3) Mindfulness Exercises: Meditation Technique to Fall Asleep
This meditation is not only the basis for all mindfulness exercises but also a perfect introduction to meditative practices. If you are unable to rest, especially in the evening, targeted mindfulness meditation can also help you to fall asleep better.
How it works
Lie down comfortably in bed. Now listen to your breath and count each breath. As soon as you reach 10, start again and again from 1, because this way you take away the pressure of having to fall asleep. Let all thoughts, feelings and sensations that come up during this time pass by without holding on to them. Don’t evaluate them and instead always return gently to your breath.
Meanwhile, you can feel your body and your body parts spread out in bed and gradually become more and more relaxed. Soon your mind will calm down, and you will gently slide into sleep.
4) Meditation Techniques With Music
Music not only reduces stress but also lifts the mood. Therefore it is especially suitable for meditation. Meditation with music is ideal for you if you want to come to rest and become more attentive at the same time. This meditation focuses on the experience of sound.
How it works
Choose music that you like, and that relaxes you. Which style of music that is, is entirely up to you. From classical music to jazz to a new age, everything is possible. However, we recommend that you start with instrumental music first.
Now sit down, breathe in and out deeply and concentrate exclusively on the music. Observe what the music does to you and what sensations it triggers in you. You might even learn something about yourself! In any case, you will become more relaxed and collected during the song.

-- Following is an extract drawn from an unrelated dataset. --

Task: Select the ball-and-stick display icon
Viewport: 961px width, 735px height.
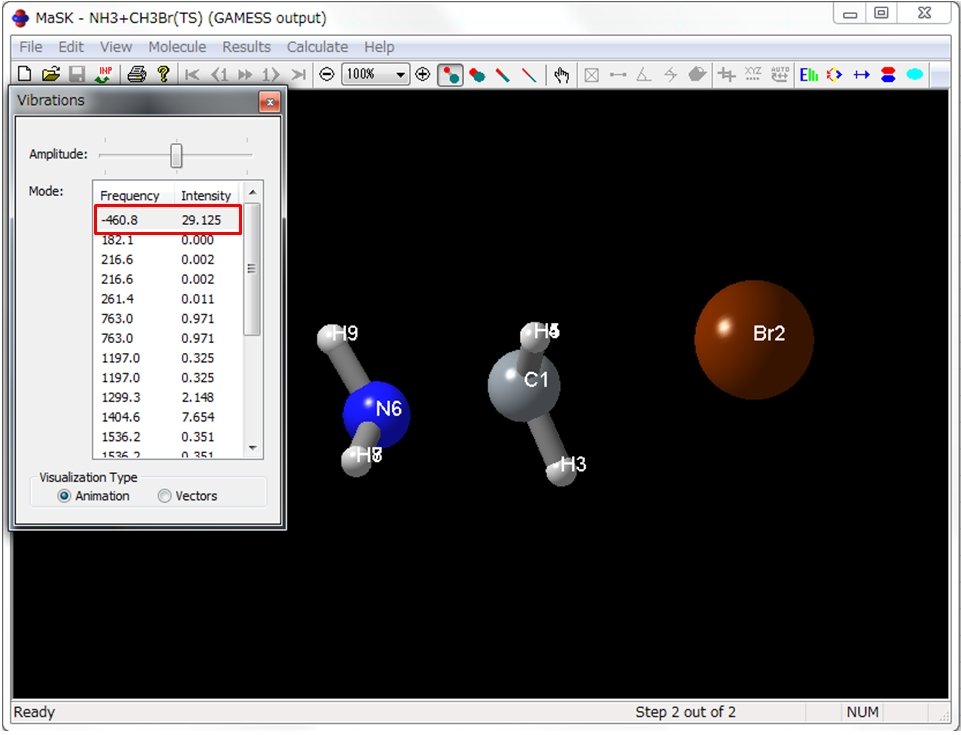Action: [450, 74]
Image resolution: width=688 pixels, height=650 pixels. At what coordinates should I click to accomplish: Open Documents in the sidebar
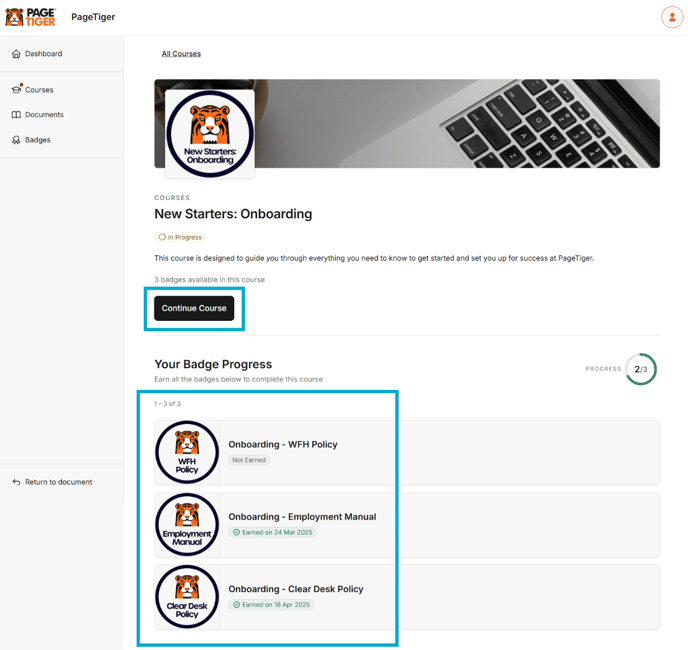[x=44, y=115]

5) Visualization: The Meditation to Let Go
Would you like to take some time out or would you prefer to go on a trip? With the conscious visualization of a place of power, you can travel in your mind without moving from the spot. Thanks to this meditation exercise, you can withdraw wherever you are to let go and recharge your batteries.
How it works
Imagine a specific place where you can feel good and gain strength. Whether the site is real or only exists in your imagination is irrelevant! Let your imagination run wild and travel to a beach, a lakeside, a clearing or even to a cosy library.
Now perceive as many details of the place as possible. What sounds can be heard there? What does it smell like there? Pay attention to your breathing and feel how you are being supplied with new life energy.
When you feel strengthened and calmed, you can leave the place gently. The more precisely you imagine the place, the more effective the meditation exercise will be. In this way, you have your place of power to which you can return anytime and anywhere.
6) Grounding: Finding the Centre Again With Meditation
If you feel that everything is growing over your head and you are looking for inner stability, you should try grounding meditation. In this way, you can bring your body and mind back into harmony and draw new energy for everyday life.
How it works
Sit down or lie on your back. Now imagine that roots are growing from your feet or back. The roots slowly penetrate the soil below you and grow over several levels until they find fertile soil.
Now anchor yourself firmly to the ground and feel the power of the earth flowing through your body via the roots. Observe how you gradually absorb more energy and become calmer at the same time. Finally, the roots leave the ground and slowly return to your body – but the power of the earth remains with you
All these meditation techniques are perfect for beginners. And now it’s time to try them out! You are sure to find a meditation technique that suits you and makes you feel comfortable. If you take enough time and are patient with yourself, you will be able to make a good start!